Les deux voyageurs gagnèrent
Alexandrie et le Caire, où ils furent assez heureux pour rencontrer des
marchands maures de Fez et de Tlemcen qui les conduisirent à Thor, l'ancienne
Asiongaber, au pied du Sinaï, où ils purent se procurer de précieux
renseignements sur le commerce de Calicut.
Covilham résolut de profiter de
cette heureuse circonstance pour visiter un pays sur lequel, depuis un siècle,
le Portugal jetait un regard de convoitise, tandis que Païva allait s'enfoncer,
dans les régions alors si vaguement désignées sous le nom d'Ethiopie, à la
recherche de ce fameux prêtre Jean, qui régnait, racontaient les anciens
voyageurs, sur une contrée de l'Afrique merveilleusement riche et fertile.

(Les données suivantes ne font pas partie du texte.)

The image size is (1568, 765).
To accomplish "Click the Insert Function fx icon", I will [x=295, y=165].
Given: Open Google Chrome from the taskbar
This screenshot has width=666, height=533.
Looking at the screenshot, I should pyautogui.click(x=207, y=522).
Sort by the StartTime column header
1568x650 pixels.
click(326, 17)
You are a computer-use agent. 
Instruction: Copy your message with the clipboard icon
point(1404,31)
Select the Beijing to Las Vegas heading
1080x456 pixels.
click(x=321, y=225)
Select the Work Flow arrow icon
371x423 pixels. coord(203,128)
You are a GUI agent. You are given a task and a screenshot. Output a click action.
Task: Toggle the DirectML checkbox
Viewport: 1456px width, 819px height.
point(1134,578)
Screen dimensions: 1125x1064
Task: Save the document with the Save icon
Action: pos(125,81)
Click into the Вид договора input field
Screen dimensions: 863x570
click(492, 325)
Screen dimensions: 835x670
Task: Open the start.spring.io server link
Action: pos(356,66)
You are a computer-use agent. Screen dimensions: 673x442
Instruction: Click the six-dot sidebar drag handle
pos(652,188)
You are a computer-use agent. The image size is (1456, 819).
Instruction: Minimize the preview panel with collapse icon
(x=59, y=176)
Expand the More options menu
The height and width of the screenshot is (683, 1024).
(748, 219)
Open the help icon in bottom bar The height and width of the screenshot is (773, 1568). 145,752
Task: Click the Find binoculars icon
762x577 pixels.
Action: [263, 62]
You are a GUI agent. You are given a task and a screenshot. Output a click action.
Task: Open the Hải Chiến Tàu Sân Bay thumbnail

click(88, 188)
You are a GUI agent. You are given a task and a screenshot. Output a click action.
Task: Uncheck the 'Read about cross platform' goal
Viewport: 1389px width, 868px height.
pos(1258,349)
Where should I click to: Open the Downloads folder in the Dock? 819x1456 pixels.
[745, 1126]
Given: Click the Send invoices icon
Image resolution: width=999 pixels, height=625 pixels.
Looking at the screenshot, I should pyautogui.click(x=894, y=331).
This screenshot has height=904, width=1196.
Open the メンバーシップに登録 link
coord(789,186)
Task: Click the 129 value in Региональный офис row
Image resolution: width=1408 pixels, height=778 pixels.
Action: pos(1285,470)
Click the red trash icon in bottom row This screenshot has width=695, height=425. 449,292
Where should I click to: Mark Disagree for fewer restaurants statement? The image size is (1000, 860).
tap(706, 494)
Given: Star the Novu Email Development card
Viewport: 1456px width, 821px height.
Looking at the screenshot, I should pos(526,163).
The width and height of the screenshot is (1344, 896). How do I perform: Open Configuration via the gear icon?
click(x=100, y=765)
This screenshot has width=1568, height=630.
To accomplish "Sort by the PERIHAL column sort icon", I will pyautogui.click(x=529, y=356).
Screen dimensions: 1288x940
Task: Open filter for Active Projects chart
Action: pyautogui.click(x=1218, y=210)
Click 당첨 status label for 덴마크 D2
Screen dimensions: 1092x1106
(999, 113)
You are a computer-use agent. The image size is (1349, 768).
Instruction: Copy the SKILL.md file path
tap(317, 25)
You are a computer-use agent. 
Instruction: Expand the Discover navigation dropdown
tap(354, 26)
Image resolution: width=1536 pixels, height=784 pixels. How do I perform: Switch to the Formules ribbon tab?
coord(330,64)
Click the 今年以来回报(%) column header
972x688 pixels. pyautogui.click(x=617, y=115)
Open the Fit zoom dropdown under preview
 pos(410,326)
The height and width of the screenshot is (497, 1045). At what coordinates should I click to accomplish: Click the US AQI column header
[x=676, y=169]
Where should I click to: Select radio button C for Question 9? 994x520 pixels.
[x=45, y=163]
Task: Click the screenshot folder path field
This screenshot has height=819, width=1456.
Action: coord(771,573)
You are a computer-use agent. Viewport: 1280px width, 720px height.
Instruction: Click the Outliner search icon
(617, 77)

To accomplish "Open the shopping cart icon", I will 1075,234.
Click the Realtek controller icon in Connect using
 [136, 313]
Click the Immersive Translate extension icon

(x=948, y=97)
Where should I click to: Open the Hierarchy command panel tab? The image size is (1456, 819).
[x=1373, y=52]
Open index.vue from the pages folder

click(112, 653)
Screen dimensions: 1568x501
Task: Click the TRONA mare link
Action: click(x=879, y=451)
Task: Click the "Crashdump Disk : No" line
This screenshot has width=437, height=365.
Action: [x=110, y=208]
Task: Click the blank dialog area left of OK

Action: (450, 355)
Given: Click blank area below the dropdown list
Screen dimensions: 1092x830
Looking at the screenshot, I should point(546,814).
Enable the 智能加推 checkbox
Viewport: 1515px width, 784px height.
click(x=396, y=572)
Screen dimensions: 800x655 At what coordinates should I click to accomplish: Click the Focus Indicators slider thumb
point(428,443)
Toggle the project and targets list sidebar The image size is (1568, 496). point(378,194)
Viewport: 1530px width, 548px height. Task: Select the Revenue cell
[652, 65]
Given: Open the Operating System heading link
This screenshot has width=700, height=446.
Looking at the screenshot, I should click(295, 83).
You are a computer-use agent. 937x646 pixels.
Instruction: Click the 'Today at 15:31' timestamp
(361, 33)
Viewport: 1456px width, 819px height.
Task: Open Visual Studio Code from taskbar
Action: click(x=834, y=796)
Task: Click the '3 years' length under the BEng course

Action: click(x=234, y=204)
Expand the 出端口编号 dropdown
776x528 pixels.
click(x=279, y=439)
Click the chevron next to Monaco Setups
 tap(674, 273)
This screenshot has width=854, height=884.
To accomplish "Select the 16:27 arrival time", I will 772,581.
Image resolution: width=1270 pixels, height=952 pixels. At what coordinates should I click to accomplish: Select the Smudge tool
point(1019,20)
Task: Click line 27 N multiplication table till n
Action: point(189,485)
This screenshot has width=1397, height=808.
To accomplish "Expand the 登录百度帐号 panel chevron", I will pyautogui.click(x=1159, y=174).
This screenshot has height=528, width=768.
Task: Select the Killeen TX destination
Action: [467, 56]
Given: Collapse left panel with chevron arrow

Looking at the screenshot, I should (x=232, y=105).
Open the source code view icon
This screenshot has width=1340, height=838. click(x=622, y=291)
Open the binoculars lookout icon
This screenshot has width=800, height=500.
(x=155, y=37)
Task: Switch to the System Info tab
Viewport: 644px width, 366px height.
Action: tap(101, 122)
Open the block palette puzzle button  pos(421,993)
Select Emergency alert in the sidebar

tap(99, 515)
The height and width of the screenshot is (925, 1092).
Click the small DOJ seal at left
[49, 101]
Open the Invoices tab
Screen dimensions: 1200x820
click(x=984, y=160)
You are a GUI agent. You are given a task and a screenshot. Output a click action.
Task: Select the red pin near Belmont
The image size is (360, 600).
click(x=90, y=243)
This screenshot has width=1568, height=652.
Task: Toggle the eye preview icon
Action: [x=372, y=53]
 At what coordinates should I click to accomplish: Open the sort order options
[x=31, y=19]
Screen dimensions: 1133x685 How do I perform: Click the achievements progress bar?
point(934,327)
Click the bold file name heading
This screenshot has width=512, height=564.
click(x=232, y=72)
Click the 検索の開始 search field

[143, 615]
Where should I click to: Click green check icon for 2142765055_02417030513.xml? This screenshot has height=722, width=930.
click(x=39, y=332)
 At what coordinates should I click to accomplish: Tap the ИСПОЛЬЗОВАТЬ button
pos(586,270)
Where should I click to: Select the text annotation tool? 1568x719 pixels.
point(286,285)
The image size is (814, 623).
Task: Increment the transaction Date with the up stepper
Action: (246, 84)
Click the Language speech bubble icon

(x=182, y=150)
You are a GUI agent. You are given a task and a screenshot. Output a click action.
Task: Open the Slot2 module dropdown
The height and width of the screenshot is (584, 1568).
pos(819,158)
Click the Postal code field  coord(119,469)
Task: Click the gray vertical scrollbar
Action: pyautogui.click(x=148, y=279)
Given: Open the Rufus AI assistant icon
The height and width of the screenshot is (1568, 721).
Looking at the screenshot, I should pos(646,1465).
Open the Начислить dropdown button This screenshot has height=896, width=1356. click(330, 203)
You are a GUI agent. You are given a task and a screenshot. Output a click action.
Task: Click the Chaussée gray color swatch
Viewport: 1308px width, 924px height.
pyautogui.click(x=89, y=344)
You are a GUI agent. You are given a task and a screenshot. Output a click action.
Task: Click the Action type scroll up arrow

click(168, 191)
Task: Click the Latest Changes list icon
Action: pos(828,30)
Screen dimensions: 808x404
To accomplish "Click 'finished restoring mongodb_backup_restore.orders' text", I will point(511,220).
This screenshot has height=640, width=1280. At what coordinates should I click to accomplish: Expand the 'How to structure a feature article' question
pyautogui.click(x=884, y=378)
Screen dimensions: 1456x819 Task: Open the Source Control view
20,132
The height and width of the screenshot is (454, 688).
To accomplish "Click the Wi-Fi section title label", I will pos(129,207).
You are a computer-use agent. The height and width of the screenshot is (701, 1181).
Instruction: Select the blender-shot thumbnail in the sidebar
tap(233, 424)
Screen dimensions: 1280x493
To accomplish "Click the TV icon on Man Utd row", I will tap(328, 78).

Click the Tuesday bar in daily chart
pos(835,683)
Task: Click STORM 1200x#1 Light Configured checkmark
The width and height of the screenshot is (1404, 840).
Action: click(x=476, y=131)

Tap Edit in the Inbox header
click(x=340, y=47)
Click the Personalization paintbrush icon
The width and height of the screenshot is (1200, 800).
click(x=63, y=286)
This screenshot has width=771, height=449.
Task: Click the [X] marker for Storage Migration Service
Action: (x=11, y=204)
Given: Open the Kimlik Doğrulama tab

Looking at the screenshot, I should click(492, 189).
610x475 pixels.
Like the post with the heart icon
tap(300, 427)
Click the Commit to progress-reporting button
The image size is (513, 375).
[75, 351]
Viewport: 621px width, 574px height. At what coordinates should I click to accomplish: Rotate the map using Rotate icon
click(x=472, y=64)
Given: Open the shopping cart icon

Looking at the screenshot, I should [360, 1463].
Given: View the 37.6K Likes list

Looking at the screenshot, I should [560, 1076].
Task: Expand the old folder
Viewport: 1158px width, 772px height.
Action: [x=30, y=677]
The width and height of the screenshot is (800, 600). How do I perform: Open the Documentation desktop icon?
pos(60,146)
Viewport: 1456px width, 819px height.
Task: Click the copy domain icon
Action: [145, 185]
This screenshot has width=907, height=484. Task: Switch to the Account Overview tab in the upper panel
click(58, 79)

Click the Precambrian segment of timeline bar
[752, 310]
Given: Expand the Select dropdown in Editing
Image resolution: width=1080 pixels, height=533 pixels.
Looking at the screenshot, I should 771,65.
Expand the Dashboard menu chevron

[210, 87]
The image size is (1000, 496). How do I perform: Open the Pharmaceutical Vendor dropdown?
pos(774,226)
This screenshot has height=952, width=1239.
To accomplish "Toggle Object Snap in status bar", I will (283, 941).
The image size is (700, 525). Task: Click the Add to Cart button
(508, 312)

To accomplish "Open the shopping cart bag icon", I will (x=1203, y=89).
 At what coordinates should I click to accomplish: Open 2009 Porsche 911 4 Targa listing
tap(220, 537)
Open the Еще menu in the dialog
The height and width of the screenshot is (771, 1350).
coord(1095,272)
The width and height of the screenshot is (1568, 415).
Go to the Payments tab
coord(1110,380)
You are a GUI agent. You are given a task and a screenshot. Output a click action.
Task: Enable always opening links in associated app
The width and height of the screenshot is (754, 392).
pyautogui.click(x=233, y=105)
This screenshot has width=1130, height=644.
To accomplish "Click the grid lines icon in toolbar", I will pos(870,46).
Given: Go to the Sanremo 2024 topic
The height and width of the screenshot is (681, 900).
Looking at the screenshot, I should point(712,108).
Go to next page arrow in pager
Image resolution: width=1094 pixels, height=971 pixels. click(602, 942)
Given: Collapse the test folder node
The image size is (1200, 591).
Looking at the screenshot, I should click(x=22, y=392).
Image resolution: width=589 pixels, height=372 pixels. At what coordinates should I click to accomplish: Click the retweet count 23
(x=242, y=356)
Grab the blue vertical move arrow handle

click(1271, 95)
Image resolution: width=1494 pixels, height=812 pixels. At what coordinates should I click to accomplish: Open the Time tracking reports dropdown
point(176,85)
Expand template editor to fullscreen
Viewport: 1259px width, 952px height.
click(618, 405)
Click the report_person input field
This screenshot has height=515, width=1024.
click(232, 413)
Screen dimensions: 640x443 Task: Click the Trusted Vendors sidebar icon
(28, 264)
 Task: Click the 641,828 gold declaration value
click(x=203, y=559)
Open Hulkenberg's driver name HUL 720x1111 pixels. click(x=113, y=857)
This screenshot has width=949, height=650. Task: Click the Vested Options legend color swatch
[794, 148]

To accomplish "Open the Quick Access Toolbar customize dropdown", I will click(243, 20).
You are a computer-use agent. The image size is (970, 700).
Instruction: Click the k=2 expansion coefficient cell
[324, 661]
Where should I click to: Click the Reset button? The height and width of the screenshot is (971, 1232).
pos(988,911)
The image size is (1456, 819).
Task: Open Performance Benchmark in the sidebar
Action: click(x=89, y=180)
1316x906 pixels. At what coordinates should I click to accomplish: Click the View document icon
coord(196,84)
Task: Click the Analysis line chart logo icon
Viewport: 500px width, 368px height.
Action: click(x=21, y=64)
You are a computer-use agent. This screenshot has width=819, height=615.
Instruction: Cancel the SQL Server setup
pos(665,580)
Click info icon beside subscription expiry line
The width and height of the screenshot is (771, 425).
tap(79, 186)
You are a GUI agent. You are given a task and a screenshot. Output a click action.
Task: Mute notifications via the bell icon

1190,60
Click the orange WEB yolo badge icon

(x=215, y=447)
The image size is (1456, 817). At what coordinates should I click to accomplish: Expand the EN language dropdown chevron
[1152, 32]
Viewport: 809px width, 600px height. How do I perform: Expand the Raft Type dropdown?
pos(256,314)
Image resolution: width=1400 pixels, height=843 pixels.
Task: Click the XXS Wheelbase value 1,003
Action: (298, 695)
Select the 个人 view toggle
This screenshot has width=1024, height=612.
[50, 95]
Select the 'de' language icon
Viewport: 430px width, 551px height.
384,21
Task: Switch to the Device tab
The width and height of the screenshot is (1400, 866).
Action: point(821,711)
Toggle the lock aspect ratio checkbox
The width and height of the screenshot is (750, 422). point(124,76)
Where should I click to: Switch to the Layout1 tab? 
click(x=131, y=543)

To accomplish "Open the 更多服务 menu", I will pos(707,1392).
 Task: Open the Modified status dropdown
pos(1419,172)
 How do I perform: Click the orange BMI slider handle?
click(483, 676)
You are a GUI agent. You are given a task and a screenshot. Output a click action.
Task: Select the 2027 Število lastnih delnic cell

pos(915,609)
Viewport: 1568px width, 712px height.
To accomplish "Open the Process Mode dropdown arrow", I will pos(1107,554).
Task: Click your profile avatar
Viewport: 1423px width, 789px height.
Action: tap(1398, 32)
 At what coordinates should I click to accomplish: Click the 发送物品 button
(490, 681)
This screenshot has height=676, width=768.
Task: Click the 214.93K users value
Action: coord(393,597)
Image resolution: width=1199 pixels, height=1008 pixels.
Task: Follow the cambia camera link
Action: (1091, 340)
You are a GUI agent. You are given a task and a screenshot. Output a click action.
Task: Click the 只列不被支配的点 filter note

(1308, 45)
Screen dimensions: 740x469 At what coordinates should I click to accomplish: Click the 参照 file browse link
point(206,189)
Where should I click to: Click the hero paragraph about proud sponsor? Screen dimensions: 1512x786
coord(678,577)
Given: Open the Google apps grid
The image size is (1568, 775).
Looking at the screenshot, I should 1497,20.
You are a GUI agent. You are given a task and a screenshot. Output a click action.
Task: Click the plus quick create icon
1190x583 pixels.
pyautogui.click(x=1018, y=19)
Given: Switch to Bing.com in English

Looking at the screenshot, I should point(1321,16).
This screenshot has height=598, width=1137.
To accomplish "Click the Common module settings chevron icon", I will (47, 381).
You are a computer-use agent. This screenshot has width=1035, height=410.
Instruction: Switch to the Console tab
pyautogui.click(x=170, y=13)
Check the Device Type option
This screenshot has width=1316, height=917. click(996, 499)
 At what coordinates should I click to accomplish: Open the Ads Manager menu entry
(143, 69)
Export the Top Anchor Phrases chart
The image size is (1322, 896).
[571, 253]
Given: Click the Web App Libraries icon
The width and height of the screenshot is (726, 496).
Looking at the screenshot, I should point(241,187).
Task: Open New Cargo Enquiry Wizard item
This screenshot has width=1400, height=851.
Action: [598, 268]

Païva périt sans doute dans sa tentative aventureuse, car on ne retrouve plus
ses traces.
Quant à Covilham, il gagna Aden où
il s'embarqua pour la côte de Malabar.
Il visita successivement Cananor,
Calicut, Goa, et recueillit des informations précises sur le commerce et les
productions des pays voisins de la mer des Indes, sans éveiller les soupçons
des Hindous, bien éloignés de penser que l'accueil bienveillant et amical
qu'ils faisaient au voyageur assurait la ruine et l'asservissement de leur
patrie.
Covilham, croyant n'avoir pas
encore assez fait pour son pays, quitta l'Inde, gagna la côte orientale
d'Afrique, où il visita Mozambique, Sofala, depuis longtemps fameuse par ses
mines d'or, dont la réputation était venue avec les Arabes jusqu'en Europe, et
Zeila, YAvalites portus des anciens, la ville principale de la côte d'Adel, à
l'entrée du golfe arabique, sur la mer d'Oman. Après un assez long séjour dans
cette contrée, il revint par Aden, alors le principal entrepôt du commerce de
l'Orient, poussa jusqu'à l'entrée du golfe Persique, à Ormuz.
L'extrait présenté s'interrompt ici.